[Entries on finding words and elements]
■ ■ ■
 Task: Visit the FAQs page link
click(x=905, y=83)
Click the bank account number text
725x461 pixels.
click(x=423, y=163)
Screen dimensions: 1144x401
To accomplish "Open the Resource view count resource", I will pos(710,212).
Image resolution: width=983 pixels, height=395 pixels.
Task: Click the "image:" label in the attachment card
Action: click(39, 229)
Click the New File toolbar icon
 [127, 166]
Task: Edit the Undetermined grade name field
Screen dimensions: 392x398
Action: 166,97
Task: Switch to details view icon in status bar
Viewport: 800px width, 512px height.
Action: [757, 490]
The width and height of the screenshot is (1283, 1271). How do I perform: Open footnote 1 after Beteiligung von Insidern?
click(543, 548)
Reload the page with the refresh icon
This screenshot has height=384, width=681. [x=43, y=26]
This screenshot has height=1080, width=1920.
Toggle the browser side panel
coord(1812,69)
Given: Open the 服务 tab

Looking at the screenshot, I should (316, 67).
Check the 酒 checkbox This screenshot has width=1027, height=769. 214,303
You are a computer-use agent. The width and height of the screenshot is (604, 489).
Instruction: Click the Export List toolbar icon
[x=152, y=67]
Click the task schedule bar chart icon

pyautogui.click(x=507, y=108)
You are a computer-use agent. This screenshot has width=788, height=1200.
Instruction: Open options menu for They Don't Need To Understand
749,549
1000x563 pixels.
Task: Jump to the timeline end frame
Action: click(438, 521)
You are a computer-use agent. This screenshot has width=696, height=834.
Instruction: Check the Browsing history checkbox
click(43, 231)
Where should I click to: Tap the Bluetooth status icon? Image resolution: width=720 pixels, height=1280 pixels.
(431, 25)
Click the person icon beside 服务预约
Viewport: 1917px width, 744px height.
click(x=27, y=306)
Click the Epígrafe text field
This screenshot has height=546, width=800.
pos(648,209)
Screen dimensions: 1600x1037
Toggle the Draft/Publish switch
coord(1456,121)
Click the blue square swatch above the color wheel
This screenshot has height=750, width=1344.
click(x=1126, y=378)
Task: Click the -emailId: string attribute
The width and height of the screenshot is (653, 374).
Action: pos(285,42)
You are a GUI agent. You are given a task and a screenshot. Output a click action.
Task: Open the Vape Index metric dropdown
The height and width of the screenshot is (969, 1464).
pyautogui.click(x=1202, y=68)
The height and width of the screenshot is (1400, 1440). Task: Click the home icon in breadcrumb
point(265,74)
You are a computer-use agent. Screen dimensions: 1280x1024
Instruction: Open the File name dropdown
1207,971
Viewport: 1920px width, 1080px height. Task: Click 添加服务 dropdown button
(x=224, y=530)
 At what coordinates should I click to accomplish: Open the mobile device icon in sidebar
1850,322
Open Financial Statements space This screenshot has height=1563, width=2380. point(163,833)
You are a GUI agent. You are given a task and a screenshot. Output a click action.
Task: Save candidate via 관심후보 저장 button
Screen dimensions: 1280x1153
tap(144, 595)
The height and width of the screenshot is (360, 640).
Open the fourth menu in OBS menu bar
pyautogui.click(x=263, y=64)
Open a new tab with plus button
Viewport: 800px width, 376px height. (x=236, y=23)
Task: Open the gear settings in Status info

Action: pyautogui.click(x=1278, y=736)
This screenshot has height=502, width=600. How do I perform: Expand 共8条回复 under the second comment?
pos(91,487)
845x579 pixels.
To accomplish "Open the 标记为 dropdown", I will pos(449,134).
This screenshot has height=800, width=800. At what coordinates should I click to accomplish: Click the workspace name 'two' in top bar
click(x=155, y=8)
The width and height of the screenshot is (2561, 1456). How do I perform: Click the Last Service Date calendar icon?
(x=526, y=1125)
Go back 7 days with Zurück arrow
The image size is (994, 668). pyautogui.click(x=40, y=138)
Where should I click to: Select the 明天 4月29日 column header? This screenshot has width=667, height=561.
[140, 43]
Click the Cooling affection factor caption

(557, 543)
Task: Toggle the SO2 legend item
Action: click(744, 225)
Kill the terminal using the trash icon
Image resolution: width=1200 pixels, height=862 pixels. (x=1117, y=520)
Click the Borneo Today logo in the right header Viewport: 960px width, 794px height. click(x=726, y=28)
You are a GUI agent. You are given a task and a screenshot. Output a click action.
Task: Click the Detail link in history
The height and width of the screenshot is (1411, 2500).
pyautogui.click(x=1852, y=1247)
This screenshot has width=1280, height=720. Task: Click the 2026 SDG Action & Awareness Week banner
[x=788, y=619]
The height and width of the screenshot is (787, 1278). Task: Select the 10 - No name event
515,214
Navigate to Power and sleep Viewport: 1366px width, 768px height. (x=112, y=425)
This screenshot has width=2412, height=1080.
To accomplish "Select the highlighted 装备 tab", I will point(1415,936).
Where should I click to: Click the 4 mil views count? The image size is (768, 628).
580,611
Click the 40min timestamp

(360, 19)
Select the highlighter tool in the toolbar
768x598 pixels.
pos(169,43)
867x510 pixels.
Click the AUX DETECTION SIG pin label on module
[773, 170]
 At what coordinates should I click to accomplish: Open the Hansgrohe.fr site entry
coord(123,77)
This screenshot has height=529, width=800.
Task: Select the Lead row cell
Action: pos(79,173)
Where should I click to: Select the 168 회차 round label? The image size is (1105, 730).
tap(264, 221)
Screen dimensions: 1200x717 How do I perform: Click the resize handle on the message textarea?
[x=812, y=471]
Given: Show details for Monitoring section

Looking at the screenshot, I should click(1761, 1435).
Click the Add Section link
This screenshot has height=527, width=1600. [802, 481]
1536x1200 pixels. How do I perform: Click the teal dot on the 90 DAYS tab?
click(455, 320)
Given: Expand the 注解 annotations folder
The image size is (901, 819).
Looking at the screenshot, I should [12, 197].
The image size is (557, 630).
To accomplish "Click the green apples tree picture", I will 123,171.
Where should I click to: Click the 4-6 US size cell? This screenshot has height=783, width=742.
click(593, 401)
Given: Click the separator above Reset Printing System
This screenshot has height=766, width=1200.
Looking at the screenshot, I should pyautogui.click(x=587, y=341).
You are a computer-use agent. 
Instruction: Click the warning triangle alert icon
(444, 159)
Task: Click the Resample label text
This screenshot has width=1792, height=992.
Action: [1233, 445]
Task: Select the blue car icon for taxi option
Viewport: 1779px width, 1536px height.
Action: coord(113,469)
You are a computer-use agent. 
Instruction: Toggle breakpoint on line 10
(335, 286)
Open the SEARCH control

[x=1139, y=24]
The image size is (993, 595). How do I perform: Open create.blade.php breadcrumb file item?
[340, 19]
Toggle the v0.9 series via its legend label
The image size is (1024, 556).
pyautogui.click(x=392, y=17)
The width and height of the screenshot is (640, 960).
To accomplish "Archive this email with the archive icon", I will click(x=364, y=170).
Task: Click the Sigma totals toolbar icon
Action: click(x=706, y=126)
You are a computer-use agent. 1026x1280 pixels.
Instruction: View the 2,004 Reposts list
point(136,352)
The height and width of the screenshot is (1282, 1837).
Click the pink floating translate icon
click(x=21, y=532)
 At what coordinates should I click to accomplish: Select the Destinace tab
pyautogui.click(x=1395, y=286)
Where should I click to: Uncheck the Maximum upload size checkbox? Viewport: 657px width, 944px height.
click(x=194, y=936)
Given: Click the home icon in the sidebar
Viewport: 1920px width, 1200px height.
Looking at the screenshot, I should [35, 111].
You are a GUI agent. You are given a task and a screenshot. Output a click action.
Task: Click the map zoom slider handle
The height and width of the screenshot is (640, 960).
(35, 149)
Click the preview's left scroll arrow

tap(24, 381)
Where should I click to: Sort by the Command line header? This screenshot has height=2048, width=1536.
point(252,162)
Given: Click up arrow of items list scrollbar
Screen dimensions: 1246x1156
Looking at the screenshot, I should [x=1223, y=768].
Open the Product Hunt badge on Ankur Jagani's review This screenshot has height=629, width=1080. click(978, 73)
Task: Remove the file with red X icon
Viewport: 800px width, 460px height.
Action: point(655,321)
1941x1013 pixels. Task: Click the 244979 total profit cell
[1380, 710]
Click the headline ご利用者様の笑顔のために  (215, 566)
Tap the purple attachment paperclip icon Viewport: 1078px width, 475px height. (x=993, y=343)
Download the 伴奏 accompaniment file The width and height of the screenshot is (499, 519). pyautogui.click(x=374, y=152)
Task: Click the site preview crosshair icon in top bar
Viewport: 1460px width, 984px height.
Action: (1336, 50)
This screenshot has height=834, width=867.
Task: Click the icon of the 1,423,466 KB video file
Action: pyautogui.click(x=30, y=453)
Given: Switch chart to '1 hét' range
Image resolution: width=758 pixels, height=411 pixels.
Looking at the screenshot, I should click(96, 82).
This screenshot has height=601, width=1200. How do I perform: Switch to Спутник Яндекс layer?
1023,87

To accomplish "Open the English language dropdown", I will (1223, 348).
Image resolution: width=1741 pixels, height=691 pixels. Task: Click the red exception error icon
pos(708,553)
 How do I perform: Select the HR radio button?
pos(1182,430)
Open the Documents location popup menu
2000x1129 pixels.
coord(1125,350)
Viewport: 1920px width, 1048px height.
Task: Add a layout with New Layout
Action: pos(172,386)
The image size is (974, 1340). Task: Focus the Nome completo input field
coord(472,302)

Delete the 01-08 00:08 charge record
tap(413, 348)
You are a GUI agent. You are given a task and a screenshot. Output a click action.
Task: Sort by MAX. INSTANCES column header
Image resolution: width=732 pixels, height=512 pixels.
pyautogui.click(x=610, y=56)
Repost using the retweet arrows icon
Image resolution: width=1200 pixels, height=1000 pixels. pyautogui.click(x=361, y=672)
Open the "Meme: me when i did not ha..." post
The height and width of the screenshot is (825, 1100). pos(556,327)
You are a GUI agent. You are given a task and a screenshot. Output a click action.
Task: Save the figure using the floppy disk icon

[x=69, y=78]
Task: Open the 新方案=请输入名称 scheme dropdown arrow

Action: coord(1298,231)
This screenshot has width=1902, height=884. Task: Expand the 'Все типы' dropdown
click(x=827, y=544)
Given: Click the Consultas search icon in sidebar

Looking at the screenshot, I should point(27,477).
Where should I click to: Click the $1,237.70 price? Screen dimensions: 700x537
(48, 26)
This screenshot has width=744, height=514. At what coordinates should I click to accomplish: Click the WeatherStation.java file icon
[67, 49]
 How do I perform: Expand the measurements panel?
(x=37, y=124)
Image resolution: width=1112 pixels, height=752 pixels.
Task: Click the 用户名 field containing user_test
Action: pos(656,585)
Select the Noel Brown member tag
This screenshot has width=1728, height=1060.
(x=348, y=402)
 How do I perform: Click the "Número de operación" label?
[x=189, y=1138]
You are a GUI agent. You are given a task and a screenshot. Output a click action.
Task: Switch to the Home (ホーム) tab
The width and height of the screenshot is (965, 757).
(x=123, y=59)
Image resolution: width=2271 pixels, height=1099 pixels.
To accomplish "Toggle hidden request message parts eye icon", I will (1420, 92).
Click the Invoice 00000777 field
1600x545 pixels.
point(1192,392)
■ ■ ■
▸ **WHAT YOU NEED TO DO**
Please rewrite the records from the line with "Where should I click to: Select the 168" to the line with "Looking at the screenshot, I should click(1761, 1435).", putting "Logging" in place of "Monitoring" and leaving all else unchanged.

▸ **WRITTEN REPLY**
Where should I click to: Select the 168 회차 round label? The image size is (1105, 730).
tap(264, 221)
Screen dimensions: 1200x717 How do I perform: Click the resize handle on the message textarea?
[x=812, y=471]
Given: Show details for Logging section

Looking at the screenshot, I should click(1761, 1435).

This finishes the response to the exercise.